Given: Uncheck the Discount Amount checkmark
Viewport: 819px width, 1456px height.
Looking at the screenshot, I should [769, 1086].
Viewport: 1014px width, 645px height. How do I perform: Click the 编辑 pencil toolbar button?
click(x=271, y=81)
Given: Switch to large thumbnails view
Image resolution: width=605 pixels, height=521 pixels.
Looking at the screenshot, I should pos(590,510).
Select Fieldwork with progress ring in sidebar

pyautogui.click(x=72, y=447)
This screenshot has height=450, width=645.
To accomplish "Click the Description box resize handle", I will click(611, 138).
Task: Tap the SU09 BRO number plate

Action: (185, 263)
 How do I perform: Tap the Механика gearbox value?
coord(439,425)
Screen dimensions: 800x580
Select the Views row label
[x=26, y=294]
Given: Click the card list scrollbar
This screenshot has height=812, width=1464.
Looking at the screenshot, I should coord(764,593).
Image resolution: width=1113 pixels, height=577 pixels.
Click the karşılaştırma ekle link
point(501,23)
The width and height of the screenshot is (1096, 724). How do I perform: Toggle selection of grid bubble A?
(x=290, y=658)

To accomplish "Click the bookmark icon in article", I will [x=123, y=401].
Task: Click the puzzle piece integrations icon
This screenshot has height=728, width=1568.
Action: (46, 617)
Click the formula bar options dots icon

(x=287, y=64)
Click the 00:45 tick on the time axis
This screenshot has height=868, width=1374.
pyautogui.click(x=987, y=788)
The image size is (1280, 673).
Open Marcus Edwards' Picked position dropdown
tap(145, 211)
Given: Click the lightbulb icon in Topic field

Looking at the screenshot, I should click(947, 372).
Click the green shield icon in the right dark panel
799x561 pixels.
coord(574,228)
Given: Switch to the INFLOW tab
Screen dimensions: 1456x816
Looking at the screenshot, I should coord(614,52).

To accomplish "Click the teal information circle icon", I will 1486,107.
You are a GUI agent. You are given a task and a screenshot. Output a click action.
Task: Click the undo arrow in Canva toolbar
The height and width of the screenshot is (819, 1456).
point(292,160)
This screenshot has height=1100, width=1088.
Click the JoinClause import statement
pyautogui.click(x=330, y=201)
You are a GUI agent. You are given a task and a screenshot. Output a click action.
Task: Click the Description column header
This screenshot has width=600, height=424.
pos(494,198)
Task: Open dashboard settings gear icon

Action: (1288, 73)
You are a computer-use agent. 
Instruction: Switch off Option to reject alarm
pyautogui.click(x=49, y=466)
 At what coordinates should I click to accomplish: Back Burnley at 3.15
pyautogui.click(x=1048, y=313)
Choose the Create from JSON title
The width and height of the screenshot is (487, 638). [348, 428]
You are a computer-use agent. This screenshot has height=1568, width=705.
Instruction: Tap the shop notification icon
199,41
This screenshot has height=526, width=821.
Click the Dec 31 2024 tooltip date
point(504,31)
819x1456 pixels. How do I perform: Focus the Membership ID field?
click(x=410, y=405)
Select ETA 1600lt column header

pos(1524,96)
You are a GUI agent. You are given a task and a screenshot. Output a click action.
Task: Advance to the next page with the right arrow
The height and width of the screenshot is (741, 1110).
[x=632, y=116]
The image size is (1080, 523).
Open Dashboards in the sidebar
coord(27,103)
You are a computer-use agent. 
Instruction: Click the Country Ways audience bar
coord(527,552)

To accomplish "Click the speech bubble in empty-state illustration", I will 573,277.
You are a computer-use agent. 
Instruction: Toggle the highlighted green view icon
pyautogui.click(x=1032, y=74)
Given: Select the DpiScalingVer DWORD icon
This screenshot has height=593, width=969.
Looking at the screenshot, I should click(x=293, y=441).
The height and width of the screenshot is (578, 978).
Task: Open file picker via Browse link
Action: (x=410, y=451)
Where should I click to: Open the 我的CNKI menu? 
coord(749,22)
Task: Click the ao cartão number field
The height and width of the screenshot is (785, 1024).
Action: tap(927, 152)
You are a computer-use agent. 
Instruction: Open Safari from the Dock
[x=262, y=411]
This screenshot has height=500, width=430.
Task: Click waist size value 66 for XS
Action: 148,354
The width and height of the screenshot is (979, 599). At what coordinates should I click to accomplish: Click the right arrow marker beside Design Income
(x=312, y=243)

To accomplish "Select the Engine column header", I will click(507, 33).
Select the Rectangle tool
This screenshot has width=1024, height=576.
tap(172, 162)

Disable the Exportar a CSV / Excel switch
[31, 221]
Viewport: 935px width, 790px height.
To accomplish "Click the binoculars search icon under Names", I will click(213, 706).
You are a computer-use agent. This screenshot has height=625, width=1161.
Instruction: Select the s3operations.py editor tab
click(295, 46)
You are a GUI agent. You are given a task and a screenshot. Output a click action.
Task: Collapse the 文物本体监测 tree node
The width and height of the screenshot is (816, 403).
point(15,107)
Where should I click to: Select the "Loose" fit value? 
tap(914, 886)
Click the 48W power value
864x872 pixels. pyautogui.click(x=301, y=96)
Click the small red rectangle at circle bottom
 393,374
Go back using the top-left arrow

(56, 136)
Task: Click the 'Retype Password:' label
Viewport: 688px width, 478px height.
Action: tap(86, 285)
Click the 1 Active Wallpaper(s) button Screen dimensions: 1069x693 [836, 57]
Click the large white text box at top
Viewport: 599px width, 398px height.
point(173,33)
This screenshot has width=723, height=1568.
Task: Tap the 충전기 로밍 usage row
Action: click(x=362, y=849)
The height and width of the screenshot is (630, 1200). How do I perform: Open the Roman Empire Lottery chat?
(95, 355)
####
Exercise directions =
Of the lines above, output exactly those from the line bearing "Task: Tap the SU09 BRO number plate" through the line bearing "Task: Click the Description column header", inclusive.

Reply =
Task: Tap the SU09 BRO number plate

Action: (185, 263)
 How do I perform: Tap the Механика gearbox value?
coord(439,425)
Screen dimensions: 800x580
Select the Views row label
[x=26, y=294]
Given: Click the card list scrollbar
This screenshot has height=812, width=1464.
Looking at the screenshot, I should coord(764,593).
Image resolution: width=1113 pixels, height=577 pixels.
Click the karşılaştırma ekle link
point(501,23)
The width and height of the screenshot is (1096, 724). How do I perform: Toggle selection of grid bubble A?
(x=290, y=658)

To accomplish "Click the bookmark icon in article", I will [x=123, y=401].
Task: Click the puzzle piece integrations icon
This screenshot has height=728, width=1568.
Action: (46, 617)
Click the formula bar options dots icon

(x=287, y=64)
Click the 00:45 tick on the time axis
This screenshot has height=868, width=1374.
pyautogui.click(x=987, y=788)
The image size is (1280, 673).
Open Marcus Edwards' Picked position dropdown
tap(145, 211)
Given: Click the lightbulb icon in Topic field

Looking at the screenshot, I should click(947, 372).
Click the green shield icon in the right dark panel
799x561 pixels.
coord(574,228)
Given: Switch to the INFLOW tab
Screen dimensions: 1456x816
Looking at the screenshot, I should coord(614,52).

To accomplish "Click the teal information circle icon", I will 1486,107.
You are a GUI agent. You are given a task and a screenshot. Output a click action.
Task: Click the undo arrow in Canva toolbar
The height and width of the screenshot is (819, 1456).
point(292,160)
This screenshot has height=1100, width=1088.
Click the JoinClause import statement
pyautogui.click(x=330, y=201)
You are a GUI agent. You are given a task and a screenshot. Output a click action.
Task: Click the Description column header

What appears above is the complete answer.